1. Field of the Invention
This invention relates to a photosensitive member for electrophotography, and more particularly to a photosensitive member for electrophotography of negative charge type which is useful as a photoreceptor of duplicator.
2. Description of the Related Art
In recent years, a photosensitive member for electrophotography made of an a-Si (amorphous silicon) having excellent properties of high photoconductivity and high hardness and being non-pollutive has been given special notices. The a-Si photosensitive member is generally fabricated; by plasma CVD process in such manner that a source gas such as monosilane (SiH4) or disilane (Si.sub.2 H.sub.6) is introduced into a vacuum chamber and applied with a radio frequency (rf) power to form a glow discharge, so that the source gas is decomposed to deposit a photoconductive layer mainly of a-Si on a substrate; or by reactive sputtering process in such manner that a silicon wafer is used in place of the above source gas as a target for sputtering and H.sub.2, He, Ar or like gas is introduced and applied with a rf power to form a glow discharge so as to sputter the target Si wafer, thereby depositing a photoconductive layer mainly of a-Si on the substrate.

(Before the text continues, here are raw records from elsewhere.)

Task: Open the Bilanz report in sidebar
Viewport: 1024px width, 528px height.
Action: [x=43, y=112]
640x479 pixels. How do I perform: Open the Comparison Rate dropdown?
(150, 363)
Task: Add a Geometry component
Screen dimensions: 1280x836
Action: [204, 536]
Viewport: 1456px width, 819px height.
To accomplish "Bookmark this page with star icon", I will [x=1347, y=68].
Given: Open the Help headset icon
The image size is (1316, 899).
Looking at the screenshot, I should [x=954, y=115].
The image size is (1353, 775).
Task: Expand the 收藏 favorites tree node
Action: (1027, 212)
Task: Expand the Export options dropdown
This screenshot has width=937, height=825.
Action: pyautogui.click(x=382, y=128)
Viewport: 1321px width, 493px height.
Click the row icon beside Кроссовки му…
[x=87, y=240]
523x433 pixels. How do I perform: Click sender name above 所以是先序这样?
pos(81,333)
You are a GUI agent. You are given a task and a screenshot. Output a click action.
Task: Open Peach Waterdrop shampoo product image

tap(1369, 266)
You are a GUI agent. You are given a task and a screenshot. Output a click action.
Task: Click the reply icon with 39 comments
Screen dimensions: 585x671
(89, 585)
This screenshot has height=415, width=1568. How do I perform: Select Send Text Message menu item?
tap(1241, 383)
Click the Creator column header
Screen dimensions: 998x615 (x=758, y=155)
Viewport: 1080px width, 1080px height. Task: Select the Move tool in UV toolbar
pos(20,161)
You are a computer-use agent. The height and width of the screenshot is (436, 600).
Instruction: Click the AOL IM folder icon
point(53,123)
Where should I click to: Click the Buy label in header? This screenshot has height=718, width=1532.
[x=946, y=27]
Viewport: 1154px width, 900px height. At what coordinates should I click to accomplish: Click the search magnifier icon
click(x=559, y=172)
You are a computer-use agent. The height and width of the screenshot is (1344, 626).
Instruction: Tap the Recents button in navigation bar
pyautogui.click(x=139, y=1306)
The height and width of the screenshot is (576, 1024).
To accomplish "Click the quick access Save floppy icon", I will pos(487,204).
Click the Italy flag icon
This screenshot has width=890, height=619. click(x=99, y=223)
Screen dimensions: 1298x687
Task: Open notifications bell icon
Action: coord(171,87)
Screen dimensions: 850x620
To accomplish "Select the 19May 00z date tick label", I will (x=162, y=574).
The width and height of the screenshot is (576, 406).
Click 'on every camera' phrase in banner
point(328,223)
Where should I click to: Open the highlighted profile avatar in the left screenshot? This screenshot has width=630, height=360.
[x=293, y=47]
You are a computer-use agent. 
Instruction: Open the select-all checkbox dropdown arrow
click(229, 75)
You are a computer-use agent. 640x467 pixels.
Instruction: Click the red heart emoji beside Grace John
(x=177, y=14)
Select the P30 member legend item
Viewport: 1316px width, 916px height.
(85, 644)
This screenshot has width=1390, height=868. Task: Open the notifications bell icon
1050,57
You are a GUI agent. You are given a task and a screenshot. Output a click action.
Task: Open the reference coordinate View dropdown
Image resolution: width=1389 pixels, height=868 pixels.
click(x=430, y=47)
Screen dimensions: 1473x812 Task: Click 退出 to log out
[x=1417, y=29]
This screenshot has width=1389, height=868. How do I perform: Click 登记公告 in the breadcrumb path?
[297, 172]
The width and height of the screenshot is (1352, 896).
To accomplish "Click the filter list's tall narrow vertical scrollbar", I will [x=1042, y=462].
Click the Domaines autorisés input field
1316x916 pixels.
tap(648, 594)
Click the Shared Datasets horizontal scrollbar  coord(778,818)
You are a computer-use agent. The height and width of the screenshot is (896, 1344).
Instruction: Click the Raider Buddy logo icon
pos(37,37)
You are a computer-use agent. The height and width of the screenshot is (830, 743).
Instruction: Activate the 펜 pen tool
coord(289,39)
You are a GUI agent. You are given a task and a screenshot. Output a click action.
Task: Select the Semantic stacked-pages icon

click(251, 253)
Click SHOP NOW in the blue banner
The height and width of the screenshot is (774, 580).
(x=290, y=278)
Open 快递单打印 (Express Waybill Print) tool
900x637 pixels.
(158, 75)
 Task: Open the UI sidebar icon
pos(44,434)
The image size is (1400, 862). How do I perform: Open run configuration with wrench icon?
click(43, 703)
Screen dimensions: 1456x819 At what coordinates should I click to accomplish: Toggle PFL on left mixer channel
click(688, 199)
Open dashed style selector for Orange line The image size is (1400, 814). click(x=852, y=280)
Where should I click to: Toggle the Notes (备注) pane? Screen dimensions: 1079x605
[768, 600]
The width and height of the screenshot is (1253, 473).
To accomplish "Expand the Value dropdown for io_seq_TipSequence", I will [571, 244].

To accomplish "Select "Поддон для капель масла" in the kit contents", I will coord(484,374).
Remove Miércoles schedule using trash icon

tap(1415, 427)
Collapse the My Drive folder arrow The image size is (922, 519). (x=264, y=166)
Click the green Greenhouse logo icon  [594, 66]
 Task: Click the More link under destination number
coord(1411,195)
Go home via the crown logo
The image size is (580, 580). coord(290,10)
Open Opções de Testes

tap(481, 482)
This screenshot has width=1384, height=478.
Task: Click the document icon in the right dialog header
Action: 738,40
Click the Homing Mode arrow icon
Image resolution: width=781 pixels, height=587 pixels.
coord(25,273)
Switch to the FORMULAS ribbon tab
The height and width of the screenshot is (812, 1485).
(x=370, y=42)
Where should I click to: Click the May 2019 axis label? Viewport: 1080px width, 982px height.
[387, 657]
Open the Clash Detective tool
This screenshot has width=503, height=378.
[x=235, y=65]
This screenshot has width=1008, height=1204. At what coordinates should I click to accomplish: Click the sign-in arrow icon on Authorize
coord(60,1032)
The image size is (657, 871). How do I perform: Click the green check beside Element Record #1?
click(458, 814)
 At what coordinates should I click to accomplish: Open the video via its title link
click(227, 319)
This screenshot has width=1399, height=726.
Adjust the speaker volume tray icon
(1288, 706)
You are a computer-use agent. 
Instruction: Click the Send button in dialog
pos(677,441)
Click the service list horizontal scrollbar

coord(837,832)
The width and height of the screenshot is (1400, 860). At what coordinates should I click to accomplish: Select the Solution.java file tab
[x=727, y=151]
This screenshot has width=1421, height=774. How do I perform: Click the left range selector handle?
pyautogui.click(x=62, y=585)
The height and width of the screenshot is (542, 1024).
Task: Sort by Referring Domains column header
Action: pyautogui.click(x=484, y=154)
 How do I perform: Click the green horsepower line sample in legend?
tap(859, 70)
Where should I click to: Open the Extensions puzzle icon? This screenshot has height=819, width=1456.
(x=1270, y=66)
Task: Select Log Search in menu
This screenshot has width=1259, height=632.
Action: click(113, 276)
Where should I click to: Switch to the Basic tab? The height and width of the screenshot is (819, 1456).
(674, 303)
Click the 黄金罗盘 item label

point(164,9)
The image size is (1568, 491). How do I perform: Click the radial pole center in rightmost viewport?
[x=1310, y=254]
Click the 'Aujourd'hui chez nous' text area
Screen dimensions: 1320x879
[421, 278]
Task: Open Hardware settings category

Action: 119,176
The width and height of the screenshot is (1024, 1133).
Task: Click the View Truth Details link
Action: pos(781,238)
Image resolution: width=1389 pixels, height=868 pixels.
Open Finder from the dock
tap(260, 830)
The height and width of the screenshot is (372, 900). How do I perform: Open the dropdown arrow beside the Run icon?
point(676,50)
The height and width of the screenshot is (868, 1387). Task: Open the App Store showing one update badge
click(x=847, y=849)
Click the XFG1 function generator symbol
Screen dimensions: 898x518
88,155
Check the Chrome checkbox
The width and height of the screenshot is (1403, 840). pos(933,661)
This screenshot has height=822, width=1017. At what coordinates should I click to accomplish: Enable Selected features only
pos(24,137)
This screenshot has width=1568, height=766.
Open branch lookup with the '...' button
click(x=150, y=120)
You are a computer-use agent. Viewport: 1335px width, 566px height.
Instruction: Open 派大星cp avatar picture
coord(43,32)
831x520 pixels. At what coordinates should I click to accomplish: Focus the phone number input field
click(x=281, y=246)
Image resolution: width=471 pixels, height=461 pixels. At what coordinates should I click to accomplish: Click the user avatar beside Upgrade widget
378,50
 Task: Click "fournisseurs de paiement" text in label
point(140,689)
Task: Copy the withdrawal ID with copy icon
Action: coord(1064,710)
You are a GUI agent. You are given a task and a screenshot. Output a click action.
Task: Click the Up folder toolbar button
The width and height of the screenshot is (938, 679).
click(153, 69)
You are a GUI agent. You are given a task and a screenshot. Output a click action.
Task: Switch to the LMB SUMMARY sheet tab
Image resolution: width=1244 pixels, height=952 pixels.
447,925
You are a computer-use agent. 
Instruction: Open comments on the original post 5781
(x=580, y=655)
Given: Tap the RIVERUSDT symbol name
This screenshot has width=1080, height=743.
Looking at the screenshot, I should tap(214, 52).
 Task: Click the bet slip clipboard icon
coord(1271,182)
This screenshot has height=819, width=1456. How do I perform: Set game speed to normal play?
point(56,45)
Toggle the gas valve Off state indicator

The a-Si photoconductive layer fabricated above usually contains hydrogen of 10 to 30 at. % and exhibits a slightly n-type conduction even when not added, i.e., non-doped, with a conductivity-controlling impurity (for example, B (boron) of III group element, P (phosphorus) of V group element and the like). Since the electron as a carrier is superior in mobility than the hole, the a-Si photoconductive layer inherently exhibits a high photoconductivity but shows a relatively high dark conductivity such as 10.sup.-9 to 10.sup.-10 S/cm. The photoconductive layer having such conductivities, when applied as it is to a photosensitive member for electrophotography of negative charge type, is inferior in charge acceptance and dark decay characteristic (charge retentivity) due to the relatively high dark conductivity.
In this regard, there have been proposals in the production of a photosensitive member for electrophotography of negative charge type:
(1) Adding a chemical modifier such as C, N, O or the like in the a-Si photoconductive layer of the member to lower the dark conductivity, or
(2) Constituting the photoconductive layer of the member with a carrier-generation layer made of a non-doped a-Si and a carrier-transportation layer made of an a-Si added with the chemical modifier C, N, O or the like.
These proposals, however, have a drawback that although the dark conductivity of the photoconductive layer constituting the photosensitive member is lowered, the photoconductivity thereof is also lowered as the dark conductivity lowers. Further, according to these proposals, a n-type high photoconductivity which is the characteristic of the non-doped a-Si is not utilized nor developed while necessitating the addition of the chemical modifier and the cumbersome control of addition amount thereof.
In the meantime, it has been known that an a-Si layer can be fabricated by ECR process (electron cyclotron resonance process) (U.S. Pat. No. 4,532,199). Also, we have proposed that an a-SiGe layer, an a-Si/a-SiGe composite layer or an a-SiX layer (wherein X represents C, N or O) each fabricated by ECR process can suitably be applied as a photoconductive layer of photosensitive member for electrophotography mainly of positive charge type (US patent application Ser. Nos. 368,807, 372,019 and 369,473). However, it is still not known of fabricating by ECR process an a-Si photoconductive layer in the photosensitive member for electrophotography of negative charge type.